→ Assignment: Please retype exactly the lines from the one containing "Given: Select the" through the end of the records, leaving out the pictures.

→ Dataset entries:
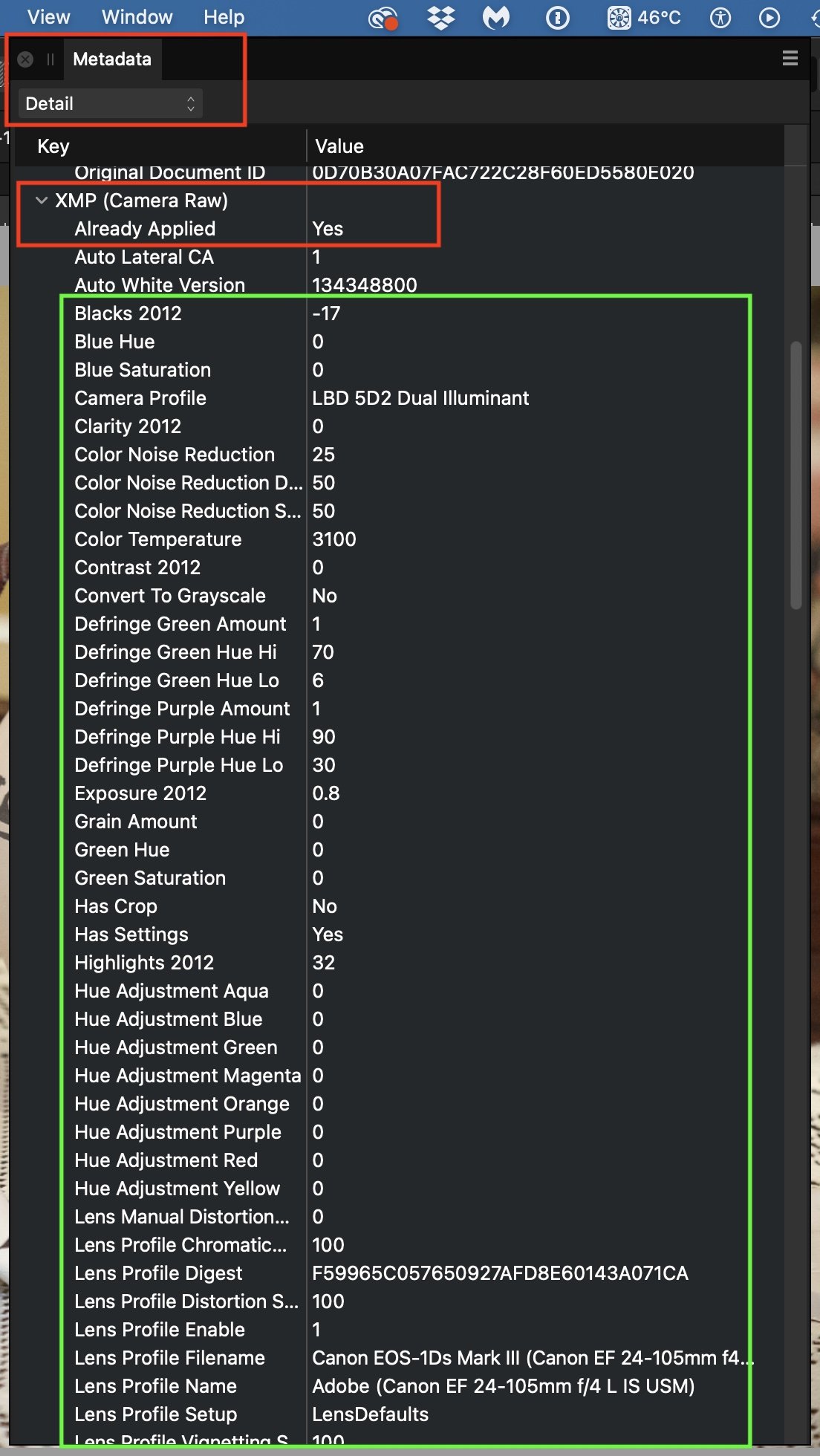Click the play circle icon in the menu bar

coord(769,17)
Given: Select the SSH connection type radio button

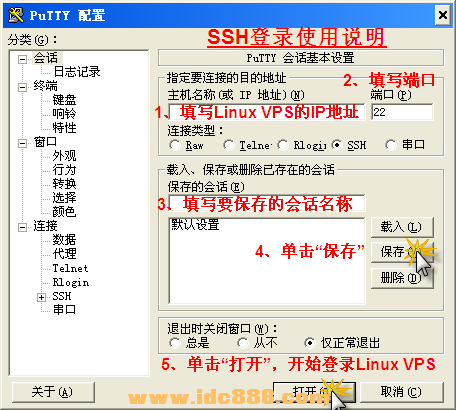Looking at the screenshot, I should point(337,145).
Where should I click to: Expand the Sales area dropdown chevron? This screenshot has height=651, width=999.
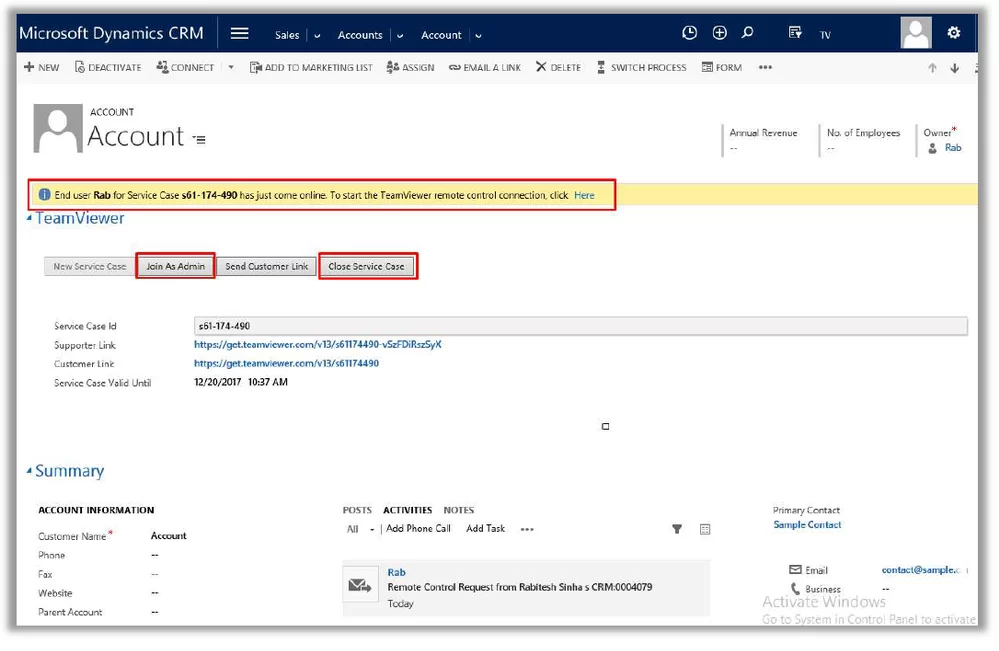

→ Answer section:
Given: Select the SSH connection type radio button

Looking at the screenshot, I should point(337,145).
Where should I click to: Expand the Sales area dropdown chevron? This screenshot has height=651, width=999.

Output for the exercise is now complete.